He's won more IBO world championships than any other recurve shooter, so he must know what he's doing. "Consistency"? You bet. :wink:


----------



## Viper1 (Aug 21, 2003)

Kegan - 

Everybody these days thinks is OK to be different or "special". There are plenty off people who are very consistent, just consistently bad. If 999 people are doing something one way and being sucessful, and one guy is just as successful doing it another, that's fine, but I'll play the odds everytime. Not sure what you consider "good", but I haven't taken things like game harvested or IBO records serriously in .. well, never have actually. Taking pot shots at deer 10 yds away doesn't take a lot of shooting skill. That's why I always suggest the same benchmark and it's a shooting benchmark, nothing more.
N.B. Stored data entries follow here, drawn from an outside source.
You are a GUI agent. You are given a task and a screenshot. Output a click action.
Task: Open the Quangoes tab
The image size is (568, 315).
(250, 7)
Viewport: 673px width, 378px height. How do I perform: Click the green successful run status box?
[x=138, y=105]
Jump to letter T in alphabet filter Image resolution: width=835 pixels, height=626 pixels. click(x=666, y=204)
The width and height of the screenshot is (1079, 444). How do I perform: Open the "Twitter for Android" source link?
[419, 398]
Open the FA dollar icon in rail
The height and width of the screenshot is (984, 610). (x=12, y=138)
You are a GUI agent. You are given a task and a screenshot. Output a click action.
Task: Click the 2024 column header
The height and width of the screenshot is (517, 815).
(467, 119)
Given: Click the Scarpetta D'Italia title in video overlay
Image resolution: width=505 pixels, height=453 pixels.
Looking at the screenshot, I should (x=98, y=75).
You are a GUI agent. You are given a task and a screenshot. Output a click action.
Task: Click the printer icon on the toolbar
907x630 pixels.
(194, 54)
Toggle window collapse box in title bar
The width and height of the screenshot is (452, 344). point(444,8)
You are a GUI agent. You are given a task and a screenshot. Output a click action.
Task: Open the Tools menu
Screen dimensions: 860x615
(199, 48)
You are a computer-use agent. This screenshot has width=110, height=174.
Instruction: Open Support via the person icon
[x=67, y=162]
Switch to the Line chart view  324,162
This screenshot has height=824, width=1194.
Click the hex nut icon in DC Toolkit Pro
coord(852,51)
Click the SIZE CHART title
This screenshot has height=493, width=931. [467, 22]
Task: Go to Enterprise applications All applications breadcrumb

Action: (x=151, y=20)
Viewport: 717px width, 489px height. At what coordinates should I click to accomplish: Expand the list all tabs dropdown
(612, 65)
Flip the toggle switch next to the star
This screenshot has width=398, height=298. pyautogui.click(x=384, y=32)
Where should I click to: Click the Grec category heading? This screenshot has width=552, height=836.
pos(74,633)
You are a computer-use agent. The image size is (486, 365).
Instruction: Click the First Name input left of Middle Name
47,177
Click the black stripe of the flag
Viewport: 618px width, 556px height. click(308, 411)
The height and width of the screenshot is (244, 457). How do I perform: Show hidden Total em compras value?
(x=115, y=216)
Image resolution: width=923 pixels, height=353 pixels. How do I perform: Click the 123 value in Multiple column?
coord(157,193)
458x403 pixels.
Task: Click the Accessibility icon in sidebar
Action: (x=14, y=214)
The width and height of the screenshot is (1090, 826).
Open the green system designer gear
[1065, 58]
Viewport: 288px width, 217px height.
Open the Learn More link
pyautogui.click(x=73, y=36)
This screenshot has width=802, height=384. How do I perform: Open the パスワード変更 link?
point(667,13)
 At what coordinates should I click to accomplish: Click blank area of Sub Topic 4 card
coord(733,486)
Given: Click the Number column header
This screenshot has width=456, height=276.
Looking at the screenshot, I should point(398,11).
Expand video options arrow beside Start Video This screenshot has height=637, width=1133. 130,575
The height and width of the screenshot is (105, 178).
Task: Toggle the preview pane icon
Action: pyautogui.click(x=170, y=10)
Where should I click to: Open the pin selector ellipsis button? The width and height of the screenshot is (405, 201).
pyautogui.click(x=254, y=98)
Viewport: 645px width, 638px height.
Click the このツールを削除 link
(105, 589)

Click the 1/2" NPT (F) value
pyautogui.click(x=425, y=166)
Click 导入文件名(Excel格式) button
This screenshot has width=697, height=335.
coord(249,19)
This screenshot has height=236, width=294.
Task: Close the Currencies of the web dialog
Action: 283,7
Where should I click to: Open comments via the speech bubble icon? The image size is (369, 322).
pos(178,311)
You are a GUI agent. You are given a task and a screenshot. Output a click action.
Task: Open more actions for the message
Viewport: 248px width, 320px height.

You're welcome to give it a try as well; kinda cuts through the bs.

Viper1 out.


----------



## J. Wesbrock (Dec 17, 2003)

Yawn....

Typical demeaning response. I'm not surpirsed.


----------



## 42WLA (Jun 13, 2006)

Get Howard's book, "Hunting the Hard Way" it will explain a lot about how and why he shot like he did. It should be on the book shelf of every traditional archer.


----------



## BLACK WOLF (Aug 26, 2005)

The key is CONSISTANTCY. If an archer can draw, anchor and release exactly the same way everytime...their accuracy is generally more CONSISTANT...and being able to take advantage of our anatomy and it's biomechanics can make the draw, anchor and release more CONSISTANT, which can all lead to increased accuracy and increased efficientcy.

An archer doesn't HAVE to be efficient in all their movements to be consistant...but in most cases an archer DOES NEED to be CONSISTANT in order to be accurate or at least CONSISTANTLY accurate 

Ray


----------



## Martin Farrent (May 30, 2007)

42WLA said:


> It should be on the book shelf of every traditional archer.


Yes, it's of historical interest.

Follow Hill's style, and you're engaged in reenactment.

Incorporate later insights/developments, and we're talking about modern archery.

Best,

Martin


----------



## Farley (Aug 1, 2005)

I think the key point in all this is that Hills legend hasn't had a chance to be inflated, he did what he did and there is no denying it. He did it with tackle that in todays archery is considered "difficult". As with Byron Ferguson, they both manage impressive feets because they put the time and effort into knowing the tackle. Don't shoot like either one, shoot like yourself consistantly.


----------



## Alek2 (Jul 11, 2007)

Some of us enjoy reenacment. To shoot in our backyard and pretend that we are on some great hunt with Howard to read about his archery fets with that old equipment he used. Yes some of us had rather dream dreams than getting so technical that all the fun is gone. Will we ever be great archers? Probably not. And that's OK. The thrill is we have look across the shoulders of giants.


----------



## Martin Farrent (May 30, 2007)

Alek2 said:


> Some of us enjoy reenactment.


That's fine, Alek.

As long as beginners aren't pointed in the wrong direction (for best results), we can all enjoy whatever we like.

There's a reason many things have changed since HH, but there's no reason for everyone to embrace the changes.

I happen to like the changes, but that's all.

Best,

Martin


----------



## Dave T (Mar 24, 2004)

J. Wesbrock said:


> Yawn....
> 
> Typical demeaning response. I'm not surpirsed.


Would you please explain what is demeaning about a simple statement of facts?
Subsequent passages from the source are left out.